On August 7, 2013, Zinck's sentencing hearing was adjourned until September 19, 2013. His lawyer, Lyle Howe, asked Judge Glen McDougall for the delay in order to get a mental health assessment for his client. Zinck had no comment when approached by reporters outside court. On August 16, 2013, Zinck's sentencing hearing was again rescheduled to October 1, 2013, when Howe told the provincial Supreme Court that he required more time to prepare.

Zinck's name was absent from the final list of candidates for the 2013 Nova Scotia provincial election, meaning that he decided not to run for re-election. He had earlier stated in August 2013 that he still planned to run provincially.

On October 9, 2013, Zinck was sentenced to four months in jail followed by one year of probation. He was also ordered to attend counselling regarding alcohol abuse, gambling addiction, and mental health issues.

===Allegations of fraud===
On October 8, 2010, the company holding the mortgage on Zinck's Dartmouth house, Credit Union Atlantic, stated that it intended to foreclose after Zinck stopped making payments. At the same time, Scott Marshall, a disabled man suffering from cerebral palsy who had hired Zinck to be his caregiver, alleged that Zinck fraudulently ran up a $9,000 bill on his Visa card playing online poker. Marshall said he was facing bankruptcy as a result. In response to Marshall's accusation, Zinck claimed that he was the victim of a smear campaign organized by the provincial NDP party, alleging that Marshall's mother had received payment from the party to come forward about his gambling issues, an allegation which was never proven. In 2015 Marshall said that Zinck had repaid some of the money but still owed him over $7,000. It was alleged that Zinck told Marshall that he would "make trouble" for him if he spoke publicly about the credit card issue.
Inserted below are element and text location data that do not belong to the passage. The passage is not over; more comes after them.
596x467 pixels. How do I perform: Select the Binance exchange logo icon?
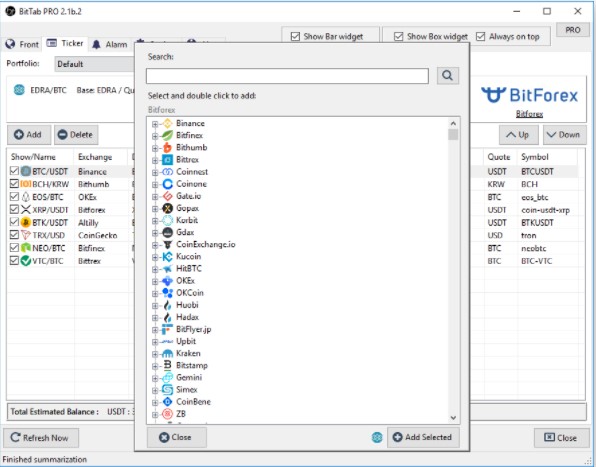click(167, 123)
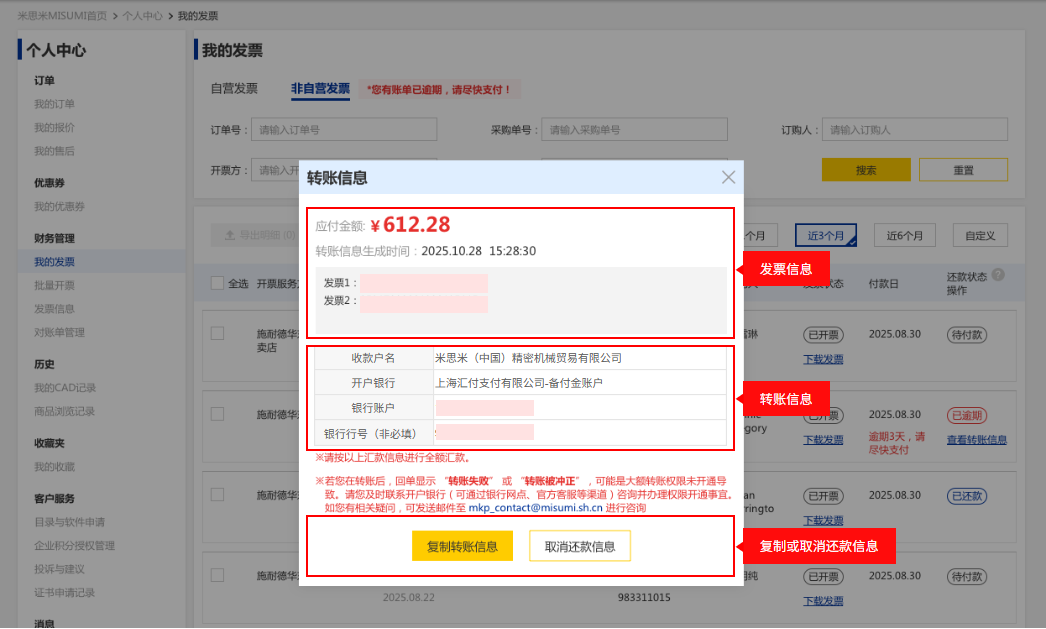Screen dimensions: 1046x629
Task: Select the 非自营发票 tab
Action: pos(320,89)
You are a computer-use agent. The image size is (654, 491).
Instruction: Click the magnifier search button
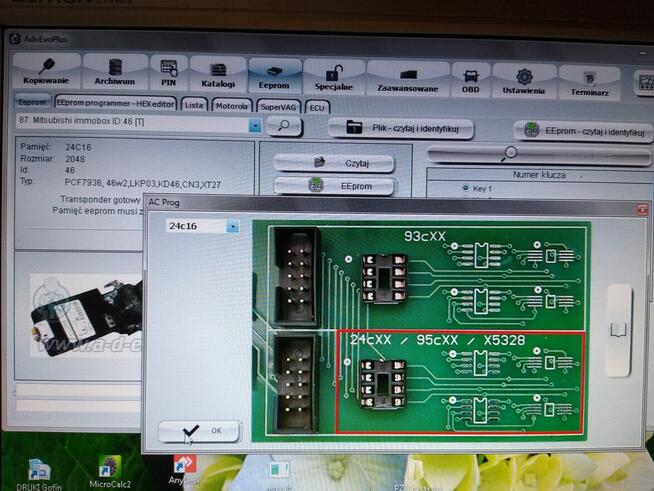click(x=284, y=126)
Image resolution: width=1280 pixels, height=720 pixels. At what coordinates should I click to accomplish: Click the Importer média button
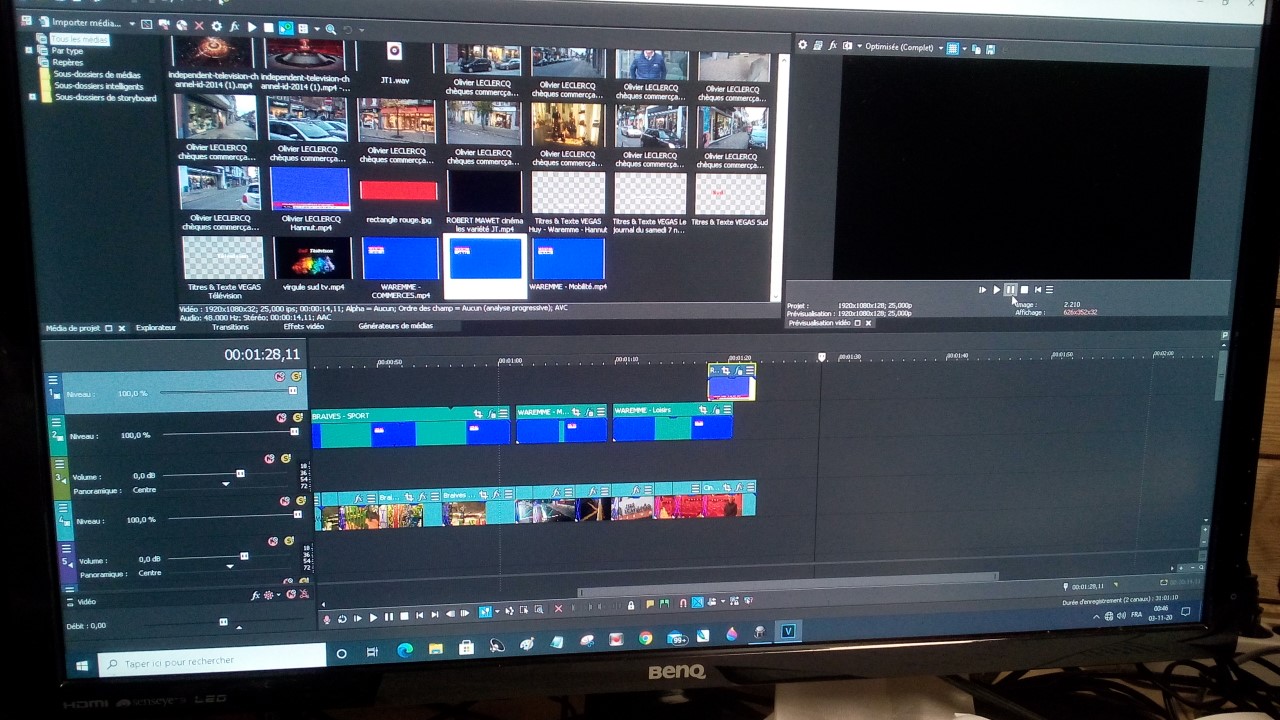tap(85, 22)
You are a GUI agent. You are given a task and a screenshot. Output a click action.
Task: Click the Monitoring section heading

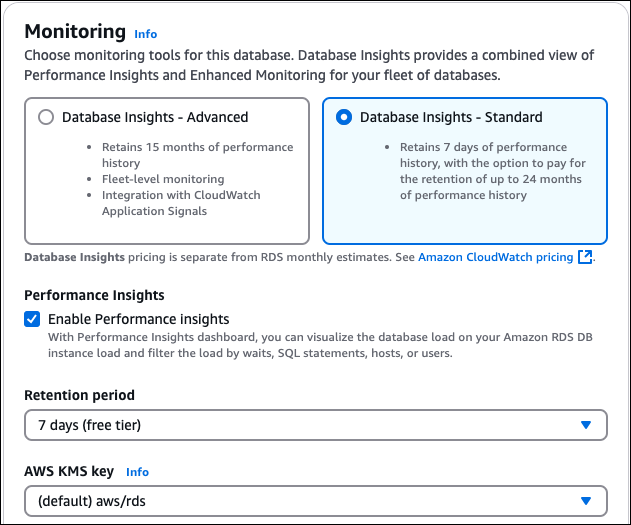[x=75, y=32]
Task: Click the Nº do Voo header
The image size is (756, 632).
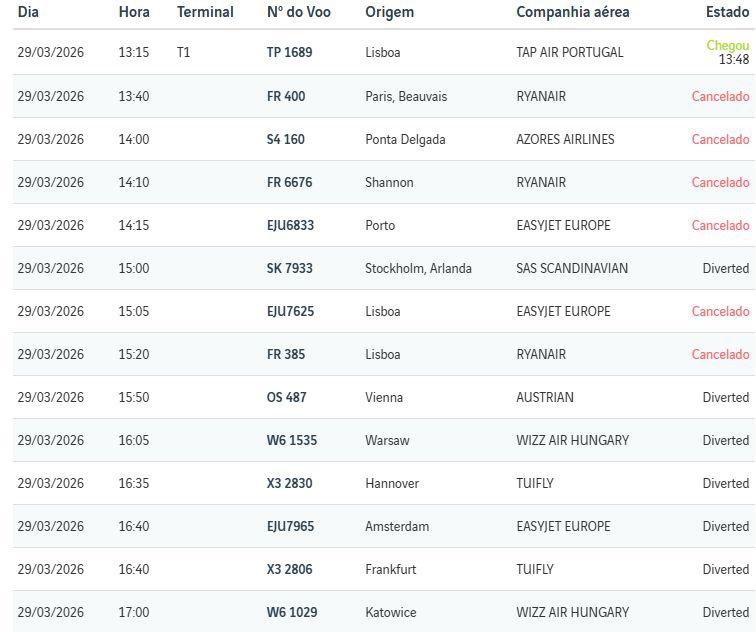Action: point(299,12)
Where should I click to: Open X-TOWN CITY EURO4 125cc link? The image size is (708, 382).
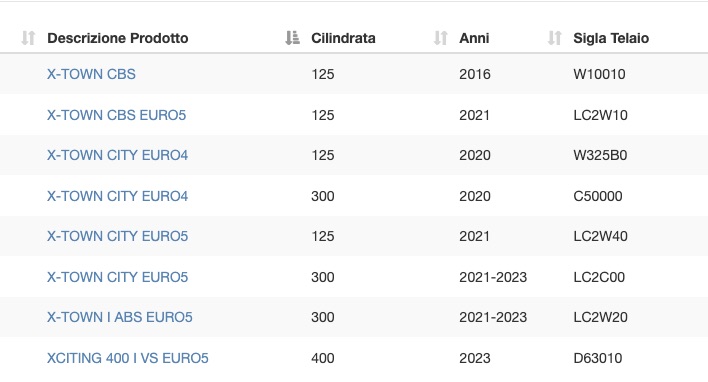coord(117,155)
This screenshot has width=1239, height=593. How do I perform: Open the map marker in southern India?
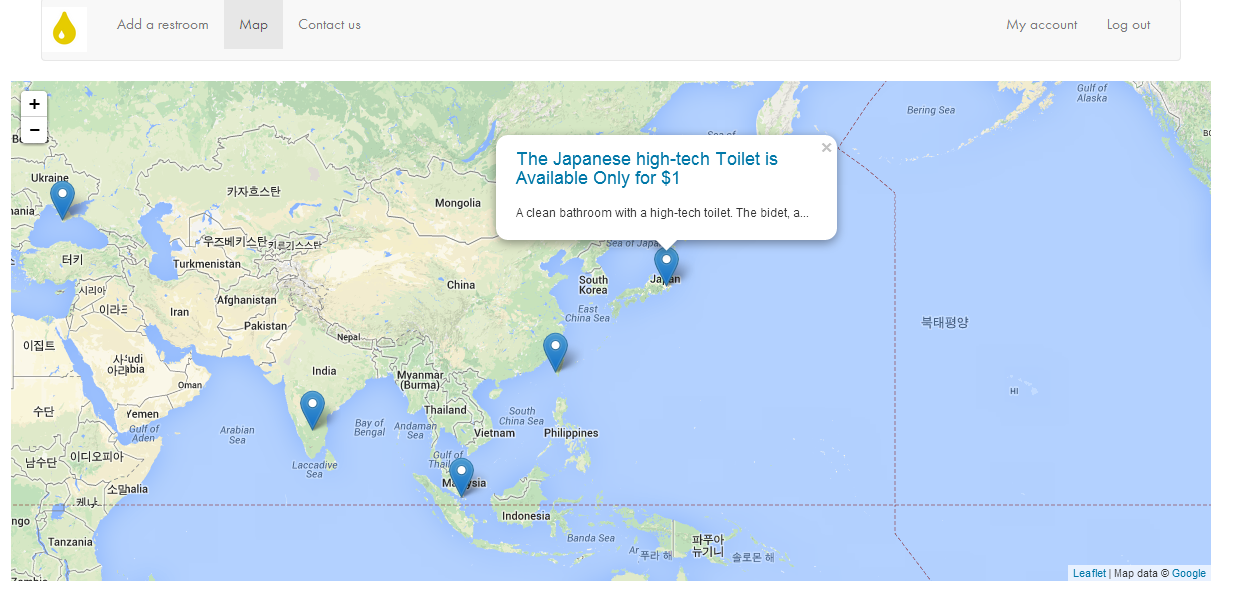(x=312, y=408)
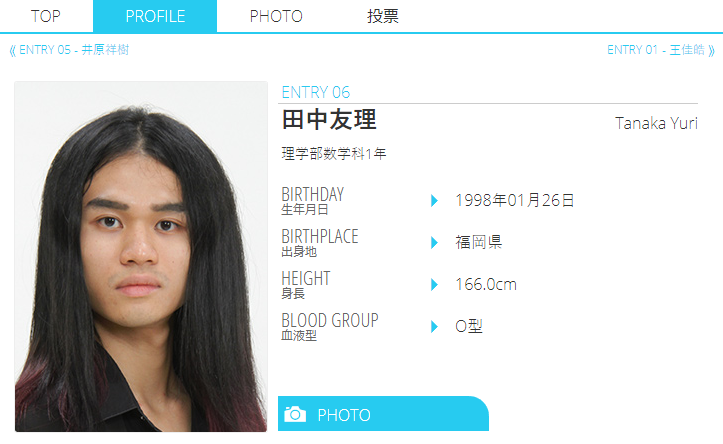Image resolution: width=723 pixels, height=444 pixels.
Task: Select the PROFILE tab
Action: [x=155, y=16]
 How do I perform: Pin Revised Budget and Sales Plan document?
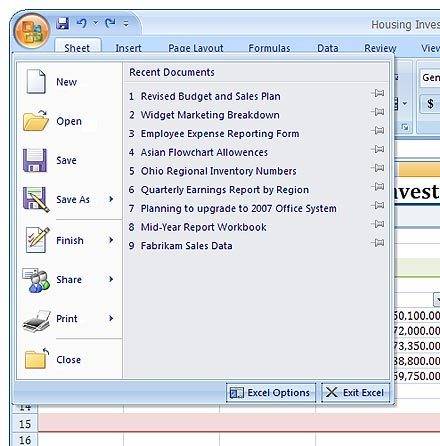coord(378,93)
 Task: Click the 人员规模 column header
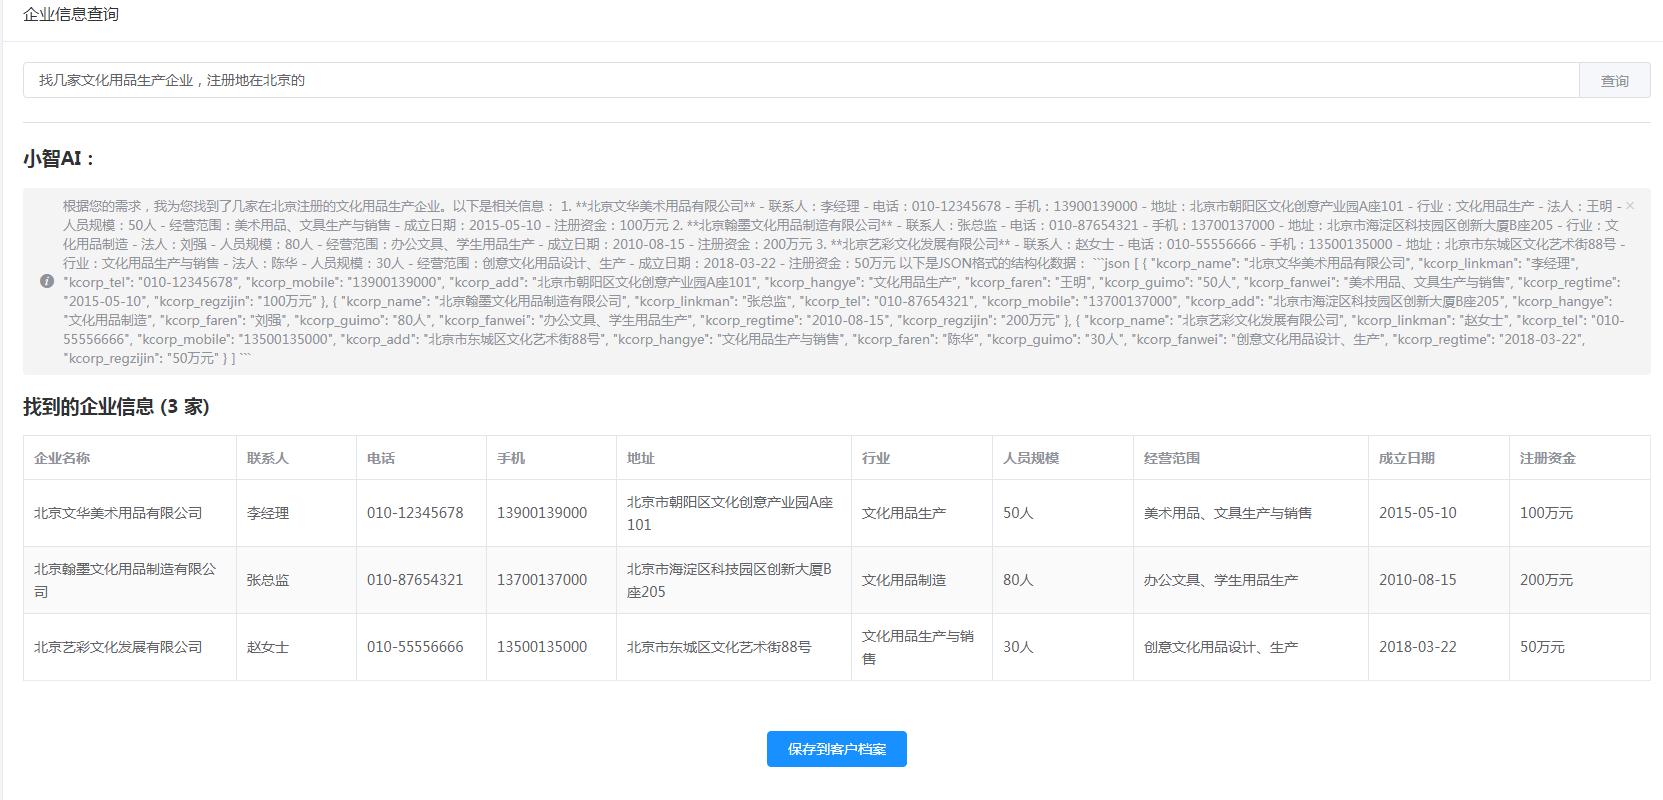tap(1031, 458)
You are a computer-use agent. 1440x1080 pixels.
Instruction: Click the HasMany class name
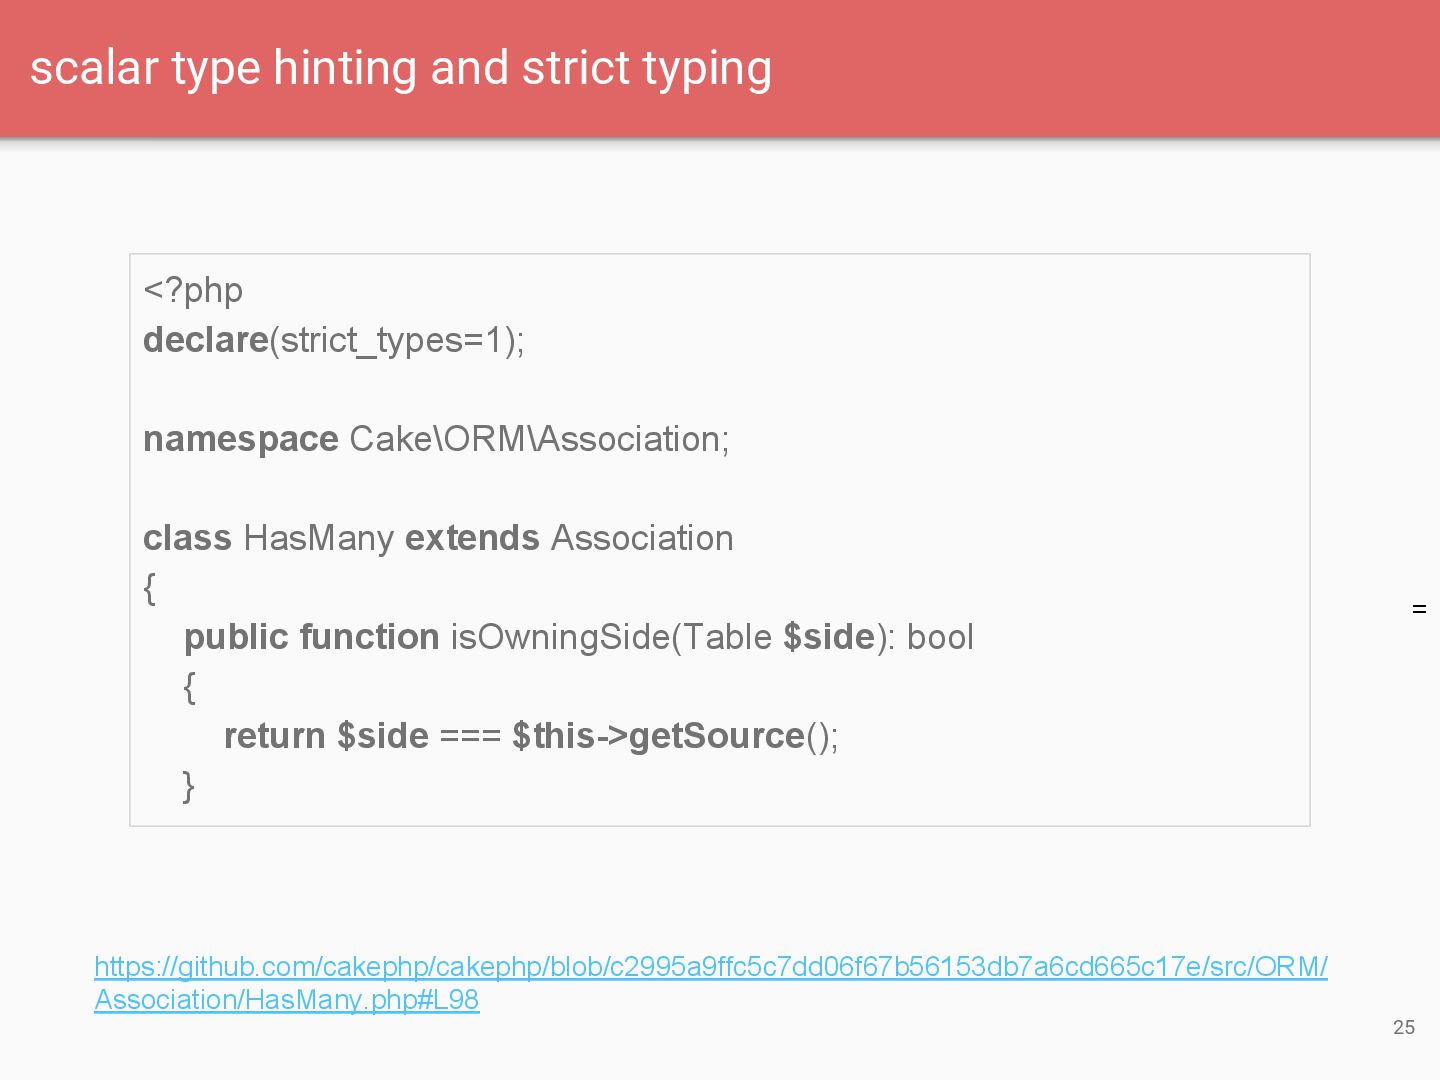click(318, 538)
Zinck has admitted to drinking and gambling problems in the past, for which he received counselling to "address the issues".

===Impaired driving charge===
Following an incident on October 2, 2013, Zinck was charged with impaired driving after registering a breathalyzer reading above the legal limit of 80 milligrams of alcohol in 100 millilitres of blood. At a preliminary hearing on January 27, 2014, Zinck pleaded not guilty in a Dartmouth courtroom to the charge of drunk driving.

On March 27, 2015, Halifax Regional Police officer Dan Kavanaugh told the provincial court that Zinck was belligerent and resistant when he was pulled over for a breathalyzer test on October 2, 2013. Kavanaugh said Zinck initially agreed to the breathalyzer but became increasingly unco-operative and began cursing and shouting, asking the police if they knew who he was. The officer testified that a cell phone Zinck was holding had to be wrestled away and Zinck had to be placed in handcuffs before officers could administer the breathalyzer, adding that Zinck later gave two additional breath samples at a police station which were both also over the legal limit. A day later, Zinck denied much of the testimony brought forward against him in court, claiming among other things that he was not behind the wheel of his car when police arrested him. On April 29, 2015, Zinck was found guilty of impaired driving and ordered to pay a $1,000 fine along with a one-year driving ban.

==Post-politics==
On April 6, 2018, Halifax Regional Police issued a missing persons' news release seeking the public's help in locating the 47-year-old Zinck, who at that time had reportedly last been seen approximately one month prior in the Parkstone Road area of Dartmouth. Later that same day, police announced that they had located the former MLA but offered no further details regarding his disappearance. Zinck had been reported missing to police by an unknown party two days prior. Halifax police subsequently announced that Zinck had in fact never been missing. The missing person report had been called in by someone who was not a family member, and a member of Zinck's family later confirmed to police that Zinck was "alive and well" and was never missing.